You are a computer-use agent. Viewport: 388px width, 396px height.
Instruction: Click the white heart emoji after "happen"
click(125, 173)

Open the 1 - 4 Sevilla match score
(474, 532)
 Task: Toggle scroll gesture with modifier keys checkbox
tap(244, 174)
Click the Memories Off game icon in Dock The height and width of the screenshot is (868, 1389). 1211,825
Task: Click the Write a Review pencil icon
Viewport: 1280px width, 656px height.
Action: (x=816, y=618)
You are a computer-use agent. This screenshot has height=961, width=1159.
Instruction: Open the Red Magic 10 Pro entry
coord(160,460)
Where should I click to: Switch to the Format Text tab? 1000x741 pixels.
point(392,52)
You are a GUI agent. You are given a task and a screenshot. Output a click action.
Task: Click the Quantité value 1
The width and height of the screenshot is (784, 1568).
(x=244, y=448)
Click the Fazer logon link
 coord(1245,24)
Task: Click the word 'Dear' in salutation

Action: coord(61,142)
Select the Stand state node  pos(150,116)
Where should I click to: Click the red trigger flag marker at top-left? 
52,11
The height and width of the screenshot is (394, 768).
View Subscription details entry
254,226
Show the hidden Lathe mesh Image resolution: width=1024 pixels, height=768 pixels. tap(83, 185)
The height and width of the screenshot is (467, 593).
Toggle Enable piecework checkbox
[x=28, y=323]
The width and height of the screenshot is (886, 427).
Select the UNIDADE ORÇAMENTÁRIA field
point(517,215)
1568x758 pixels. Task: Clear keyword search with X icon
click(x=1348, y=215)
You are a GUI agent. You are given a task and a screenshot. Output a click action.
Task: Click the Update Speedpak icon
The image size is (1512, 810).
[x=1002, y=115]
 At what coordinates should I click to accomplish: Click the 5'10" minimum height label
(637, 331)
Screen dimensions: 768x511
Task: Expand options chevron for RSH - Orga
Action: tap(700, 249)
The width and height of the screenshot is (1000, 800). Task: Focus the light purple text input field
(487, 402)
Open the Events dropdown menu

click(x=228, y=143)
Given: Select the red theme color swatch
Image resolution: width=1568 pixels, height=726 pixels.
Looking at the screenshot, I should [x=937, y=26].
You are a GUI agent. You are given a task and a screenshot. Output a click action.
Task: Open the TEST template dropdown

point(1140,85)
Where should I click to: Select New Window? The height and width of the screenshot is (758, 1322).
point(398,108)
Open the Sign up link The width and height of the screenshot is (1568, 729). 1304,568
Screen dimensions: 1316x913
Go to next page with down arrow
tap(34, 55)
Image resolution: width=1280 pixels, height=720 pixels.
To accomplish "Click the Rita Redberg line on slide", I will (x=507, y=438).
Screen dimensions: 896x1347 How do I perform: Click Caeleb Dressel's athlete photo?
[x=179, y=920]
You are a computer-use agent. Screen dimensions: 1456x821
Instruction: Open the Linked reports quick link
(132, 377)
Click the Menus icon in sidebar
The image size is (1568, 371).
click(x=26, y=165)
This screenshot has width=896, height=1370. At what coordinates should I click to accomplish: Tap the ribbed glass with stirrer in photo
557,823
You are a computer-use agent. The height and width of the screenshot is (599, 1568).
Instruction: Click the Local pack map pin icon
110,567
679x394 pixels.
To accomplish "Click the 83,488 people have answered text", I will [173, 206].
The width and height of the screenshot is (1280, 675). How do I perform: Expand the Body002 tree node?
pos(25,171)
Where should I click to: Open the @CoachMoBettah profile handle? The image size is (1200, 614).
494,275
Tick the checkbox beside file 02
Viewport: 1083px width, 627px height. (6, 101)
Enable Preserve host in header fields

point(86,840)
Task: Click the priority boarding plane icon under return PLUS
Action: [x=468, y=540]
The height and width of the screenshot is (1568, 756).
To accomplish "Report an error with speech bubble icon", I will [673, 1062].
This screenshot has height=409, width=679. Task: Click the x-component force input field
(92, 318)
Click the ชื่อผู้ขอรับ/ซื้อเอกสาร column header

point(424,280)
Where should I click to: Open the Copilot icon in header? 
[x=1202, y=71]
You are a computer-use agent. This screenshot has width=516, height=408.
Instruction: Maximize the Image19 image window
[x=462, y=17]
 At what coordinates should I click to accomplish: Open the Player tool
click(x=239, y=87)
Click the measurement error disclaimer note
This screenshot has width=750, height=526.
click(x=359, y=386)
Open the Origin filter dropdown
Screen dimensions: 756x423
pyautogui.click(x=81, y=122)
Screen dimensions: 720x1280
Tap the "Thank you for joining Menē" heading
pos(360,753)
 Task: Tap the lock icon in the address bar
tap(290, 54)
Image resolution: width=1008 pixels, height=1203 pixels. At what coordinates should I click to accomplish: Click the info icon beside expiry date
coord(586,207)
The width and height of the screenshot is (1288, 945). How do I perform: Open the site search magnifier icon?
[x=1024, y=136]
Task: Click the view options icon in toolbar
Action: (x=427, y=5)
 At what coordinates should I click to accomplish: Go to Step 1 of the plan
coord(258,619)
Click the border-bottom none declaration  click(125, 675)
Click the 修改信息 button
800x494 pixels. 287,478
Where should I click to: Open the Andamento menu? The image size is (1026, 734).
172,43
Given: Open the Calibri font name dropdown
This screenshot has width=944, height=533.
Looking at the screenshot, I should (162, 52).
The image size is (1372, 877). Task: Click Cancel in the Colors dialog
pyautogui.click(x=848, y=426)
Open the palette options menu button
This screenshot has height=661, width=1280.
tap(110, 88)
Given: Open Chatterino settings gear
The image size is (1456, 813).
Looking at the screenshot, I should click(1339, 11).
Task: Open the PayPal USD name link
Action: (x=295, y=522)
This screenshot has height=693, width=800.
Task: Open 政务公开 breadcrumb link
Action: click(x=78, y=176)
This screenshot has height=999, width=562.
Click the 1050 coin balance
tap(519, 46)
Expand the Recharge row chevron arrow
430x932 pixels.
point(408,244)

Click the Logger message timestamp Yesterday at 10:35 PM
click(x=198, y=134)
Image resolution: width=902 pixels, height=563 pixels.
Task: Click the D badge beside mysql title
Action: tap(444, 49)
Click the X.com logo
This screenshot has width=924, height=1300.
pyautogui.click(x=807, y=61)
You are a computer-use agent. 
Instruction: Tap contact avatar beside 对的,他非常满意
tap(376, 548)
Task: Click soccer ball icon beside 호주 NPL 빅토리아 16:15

※

I'd like the records returned exactly as they were written, please.

You are a computer-use agent. Viewport: 388px width, 396px height.
Instruction: Click the white heart emoji after "happen"
click(125, 173)

Open the 1 - 4 Sevilla match score
(474, 532)
 Task: Toggle scroll gesture with modifier keys checkbox
tap(244, 174)
Click the Memories Off game icon in Dock The height and width of the screenshot is (868, 1389). 1211,825
Task: Click the Write a Review pencil icon
Viewport: 1280px width, 656px height.
Action: (x=816, y=618)
You are a computer-use agent. This screenshot has height=961, width=1159.
Instruction: Open the Red Magic 10 Pro entry
coord(160,460)
Where should I click to: Switch to the Format Text tab? 1000x741 pixels.
point(392,52)
You are a GUI agent. You are given a task and a screenshot. Output a click action.
Task: Click the Quantité value 1
The width and height of the screenshot is (784, 1568).
(x=244, y=448)
Click the Fazer logon link
 coord(1245,24)
Task: Click the word 'Dear' in salutation

Action: coord(61,142)
Select the Stand state node  pos(150,116)
Where should I click to: Click the red trigger flag marker at top-left? 
52,11
The height and width of the screenshot is (394, 768).
View Subscription details entry
254,226
Show the hidden Lathe mesh Image resolution: width=1024 pixels, height=768 pixels. tap(83, 185)
The height and width of the screenshot is (467, 593).
Toggle Enable piecework checkbox
[x=28, y=323]
The width and height of the screenshot is (886, 427).
Select the UNIDADE ORÇAMENTÁRIA field
point(517,215)
1568x758 pixels. Task: Clear keyword search with X icon
click(x=1348, y=215)
You are a GUI agent. You are given a task and a screenshot. Output a click action.
Task: Click the Update Speedpak icon
The image size is (1512, 810).
[x=1002, y=115]
 At what coordinates should I click to accomplish: Click the 5'10" minimum height label
(637, 331)
Screen dimensions: 768x511
Task: Expand options chevron for RSH - Orga
Action: tap(700, 249)
The width and height of the screenshot is (1000, 800). Task: Focus the light purple text input field
(487, 402)
Open the Events dropdown menu

click(x=228, y=143)
Given: Select the red theme color swatch
Image resolution: width=1568 pixels, height=726 pixels.
Looking at the screenshot, I should [x=937, y=26].
You are a GUI agent. You are given a task and a screenshot. Output a click action.
Task: Open the TEST template dropdown

point(1140,85)
Where should I click to: Select New Window? The height and width of the screenshot is (758, 1322).
point(398,108)
Open the Sign up link The width and height of the screenshot is (1568, 729). 1304,568
Screen dimensions: 1316x913
Go to next page with down arrow
tap(34, 55)
Image resolution: width=1280 pixels, height=720 pixels.
To accomplish "Click the Rita Redberg line on slide", I will (x=507, y=438).
Screen dimensions: 896x1347 How do I perform: Click Caeleb Dressel's athlete photo?
[x=179, y=920]
You are a computer-use agent. Screen dimensions: 1456x821
Instruction: Open the Linked reports quick link
(132, 377)
Click the Menus icon in sidebar
The image size is (1568, 371).
click(x=26, y=165)
This screenshot has width=896, height=1370. At what coordinates should I click to accomplish: Tap the ribbed glass with stirrer in photo
557,823
You are a computer-use agent. The height and width of the screenshot is (599, 1568).
Instruction: Click the Local pack map pin icon
110,567
679x394 pixels.
To accomplish "Click the 83,488 people have answered text", I will [173, 206].
The width and height of the screenshot is (1280, 675). How do I perform: Expand the Body002 tree node?
pos(25,171)
Where should I click to: Open the @CoachMoBettah profile handle? The image size is (1200, 614).
494,275
Tick the checkbox beside file 02
Viewport: 1083px width, 627px height. (6, 101)
Enable Preserve host in header fields

point(86,840)
Task: Click the priority boarding plane icon under return PLUS
Action: [x=468, y=540]
The height and width of the screenshot is (1568, 756).
To accomplish "Report an error with speech bubble icon", I will [673, 1062].
This screenshot has height=409, width=679. Task: Click the x-component force input field
(92, 318)
Click the ชื่อผู้ขอรับ/ซื้อเอกสาร column header

point(424,280)
Where should I click to: Open the Copilot icon in header? 
[x=1202, y=71]
You are a computer-use agent. This screenshot has width=516, height=408.
Instruction: Maximize the Image19 image window
[x=462, y=17]
 At what coordinates should I click to accomplish: Open the Player tool
click(x=239, y=87)
Click the measurement error disclaimer note
This screenshot has width=750, height=526.
click(x=359, y=386)
Open the Origin filter dropdown
Screen dimensions: 756x423
pyautogui.click(x=81, y=122)
Screen dimensions: 720x1280
Tap the "Thank you for joining Menē" heading
pos(360,753)
 Task: Tap the lock icon in the address bar
tap(290, 54)
Image resolution: width=1008 pixels, height=1203 pixels. At what coordinates should I click to accomplish: Click the info icon beside expiry date
coord(586,207)
The width and height of the screenshot is (1288, 945). How do I perform: Open the site search magnifier icon?
[x=1024, y=136]
Task: Click the view options icon in toolbar
Action: (x=427, y=5)
 At what coordinates should I click to accomplish: Go to Step 1 of the plan
coord(258,619)
Click the border-bottom none declaration  click(125, 675)
Click the 修改信息 button
800x494 pixels. 287,478
Where should I click to: Open the Andamento menu? The image size is (1026, 734).
172,43
Given: Open the Calibri font name dropdown
This screenshot has width=944, height=533.
Looking at the screenshot, I should (162, 52).
The image size is (1372, 877). Task: Click Cancel in the Colors dialog
pyautogui.click(x=848, y=426)
Open the palette options menu button
This screenshot has height=661, width=1280.
tap(110, 88)
Given: Open Chatterino settings gear
The image size is (1456, 813).
Looking at the screenshot, I should click(1339, 11).
Task: Open the PayPal USD name link
Action: (x=295, y=522)
This screenshot has height=693, width=800.
Task: Open 政务公开 breadcrumb link
Action: click(x=78, y=176)
This screenshot has height=999, width=562.
Click the 1050 coin balance
tap(519, 46)
Expand the Recharge row chevron arrow
430x932 pixels.
point(408,244)

Click the Logger message timestamp Yesterday at 10:35 PM
click(x=198, y=134)
Image resolution: width=902 pixels, height=563 pixels.
Task: Click the D badge beside mysql title
Action: tap(444, 49)
Click the X.com logo
This screenshot has width=924, height=1300.
pyautogui.click(x=807, y=61)
You are a computer-use agent. 
Instruction: Tap contact avatar beside 对的,他非常满意
tap(376, 548)
Task: Click soccer ball icon beside 호주 NPL 빅토리아 16:15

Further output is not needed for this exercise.